Malang (beritajatim.com) – Pendidikan Bahasa dan Sastra Indonesia Universitas Islam Malang (PBSI Unisma) mendatangkan praktisi Sekar Ayu Asmara seorang pekerja film. Acara ini dikemas dalam kuliah tamu yang berlangsung selama dua hari, yaitu Selasa-Rabu (10-11/10/2023).
Kuliah tamu ini menjadi bagian dari hibah Program Kompetisi Kampus Merdeka (PKKM) Kemdikbud Ristek 2023. Dr. Ari Ambarwati, M.Pd., selaku penanggung penanggung jawab bidang mahasiswa dan kerjasama PKKM menjelaskan bahwa kuliah tamu dilakukan dengan mendatangkan tiga praktisi.
Praktisi pertama yang dihadirkan Sekar Ayu membahas tentang penulisan skenario. Nanti kedua akan ada Prof Isa Cahyani dan terakhir ada praktisi BIPA dari Universitas Indonesia.
“Kuliah tamu pertama ini kami berikan kepada mahasiswa yang sedang menempuh mata kuliah penulisan naskah drama dan skenario film. Mata kuliahnya sebanyak 4 sks diampu oleh Dr. Ahmad Tabrani dan Dr. Moh Badrih,” ujar Ambar, sapaanya.
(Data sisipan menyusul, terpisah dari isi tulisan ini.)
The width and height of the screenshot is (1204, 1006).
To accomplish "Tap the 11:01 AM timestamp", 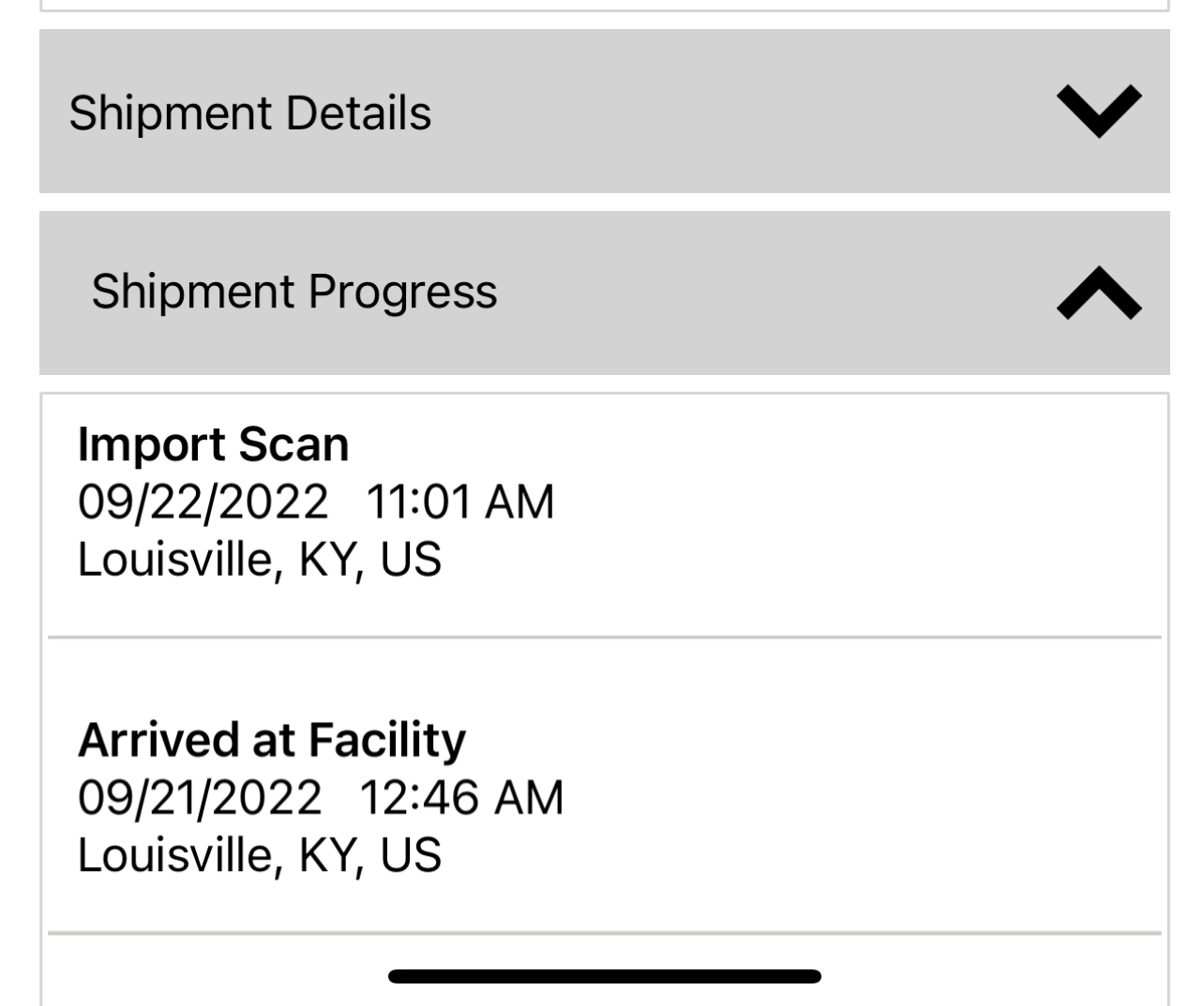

Menurutnya, jika belajar langsung dengan praktisi penulisan skenario maka pengetahuan mahasiswa semakin luas. Pada mata kuliah naskah drama dan skenario film, kebanyakan dosen di PBSI Unisma lebih bisa menjangkau naskah drama. Oleh sebab itu, perlu didatangkan praktisi untuk membahas penulisan skenario film.
BACA JUGA: Puluhan Anak Yatim Dhuafa Menangis Usai Nobar Film Satu Hari dengan Ibu
“Dalam hal penulisan skenario film ini kita memang harus mendatangkan praktisi,” ujarnya.

Acara ini sesuai juga dengan arahan Mendikbud Ristek bahwa dalam Indikator Kinerja Utama harus mendatangkan praktisi. Hal yang mahasiswa dapat di kelas dapat dipraktikkan nanti saat lulus.
“Dengan nanti menjadi penulisan skenario film, ternyata banyak opsi pekerjaan yang bisa dipilih mahasiswa. Mereka tidak hanya bisa menjadi guru di sekolah, tetapi juga bisa menjadi edupreneur, penulis skenario film misalnya. Bayarannya juga sangat lumayan seperti yang disampaikan pemateri tadi,” terang dosen PBSI Unisma tersebut.
Sementara itu, materi penulisan skenario film disampaikan oleh Sekar Ayu Asmara yang juga menjadi juri FFI 2023. Skenario, kata Sekar, adalah panduan dasar sebuah produksi film layar lebar.
“Bisa juga kita artikan dokumen tertulis tentang sebuah cerita, mencakup segalanya yang terlihat dan terdengar di. Skenario itu harus berisi keterangan tentang lokasi, karakter, dialog dan adegan. Skenario merupakan unsur terpenting dalam produksi sebuah film,” ujar perempuan yang juga menjadi novelis dan produser lagu tersebut. (dan/nap)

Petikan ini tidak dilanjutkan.